The deal also increases the city’s payments to charter operators for school facilities and provides MetroCards for charter school students whose classes begin before the start of the standard public school year.

So the STATE is diverting LOCAL funds to underwrite for-profit charters and requiring that LOCAL schools make space available FOR FREE to those same for-profit charters…. and both the State and the Mayor are characterizing this as giving the mayor “control” over the local schools. The concluding paragraphs of the story put this deal in context:

Some charter schools also receive significant financial support from billionaires in the hedge fund industry who have financed expensive lobbying and public relations campaigns against the mayor.
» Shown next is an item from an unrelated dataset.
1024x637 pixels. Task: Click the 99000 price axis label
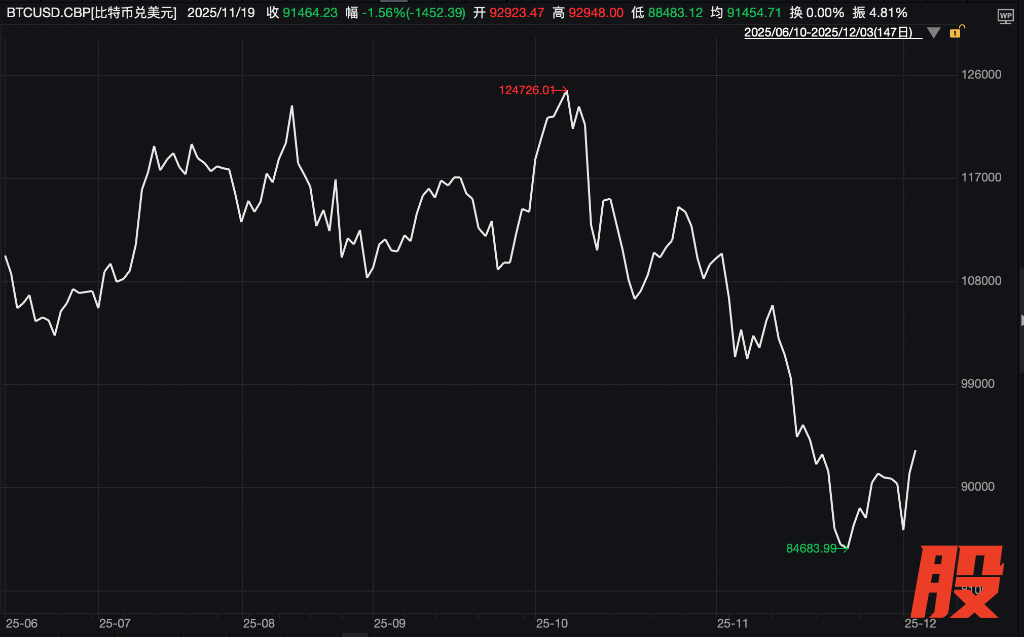tap(980, 384)
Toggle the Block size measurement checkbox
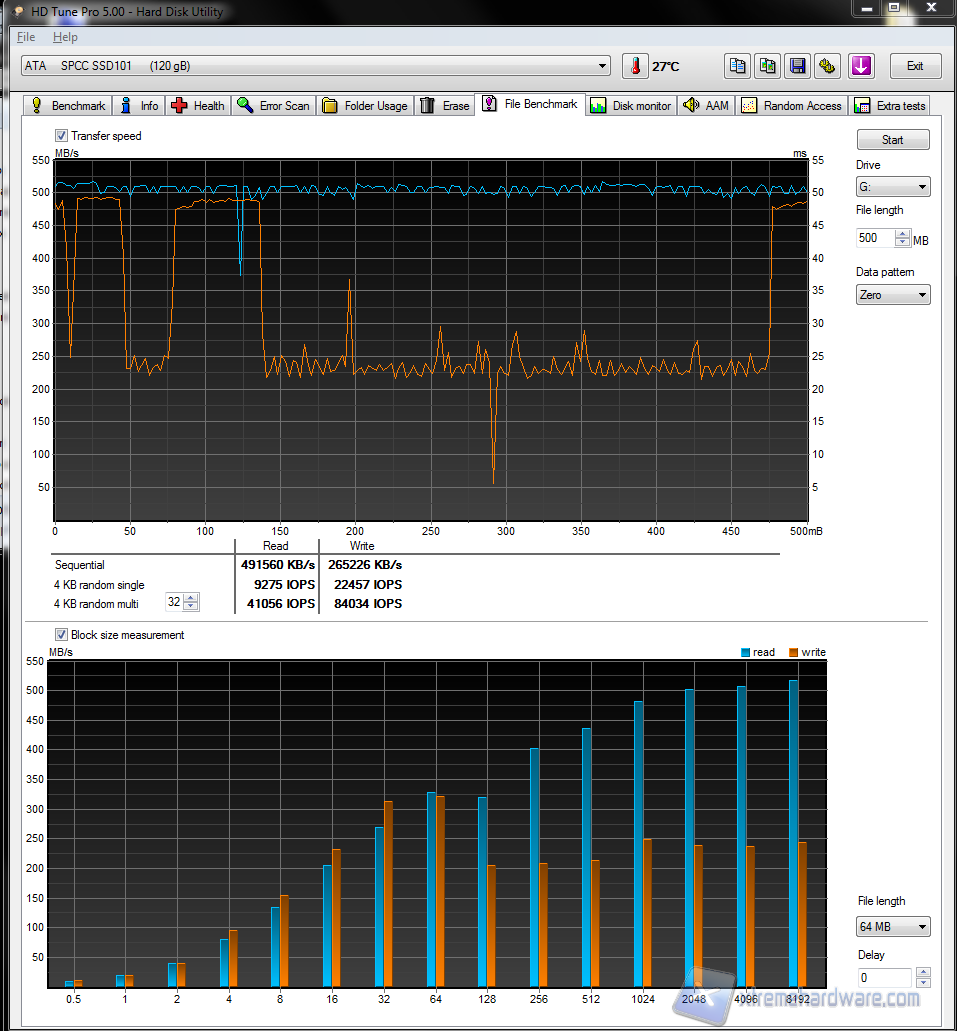This screenshot has height=1031, width=957. coord(62,635)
Charter advocate and StudentsFirstNY executive director Jenny Sedlis called the deal a win for charter operators and their families.

“Charters have been battling with the de Blasio administration for the last four years, but thanks to Albany leaders, productive conversations led to an agreement that’s good for all public school kids,” Sedlis said. “Parents will have access to more school options and charter operators will get significant relief.”
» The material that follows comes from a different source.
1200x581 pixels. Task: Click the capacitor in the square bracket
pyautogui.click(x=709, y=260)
If ALL parents had access to fully funded high quality schools staffed by fully qualified and experienced teachers this deal would be “good for all public school kids”… but when part of the deal is to siphon local funds to pay charter school operators those kids who are unable to make a choice suffer.

Taken together, these stories show what happens when control is devolved to the State and local level: there is a move toward privatization wrapped in the language of the marketplace and a move toward lower wages and less job security for teachers. Those who love the free-market gig economy are elated… but those of us who seek a fair and equitable level playing field for all children and parents are disappointed. Do you still think ESSA is a good idea?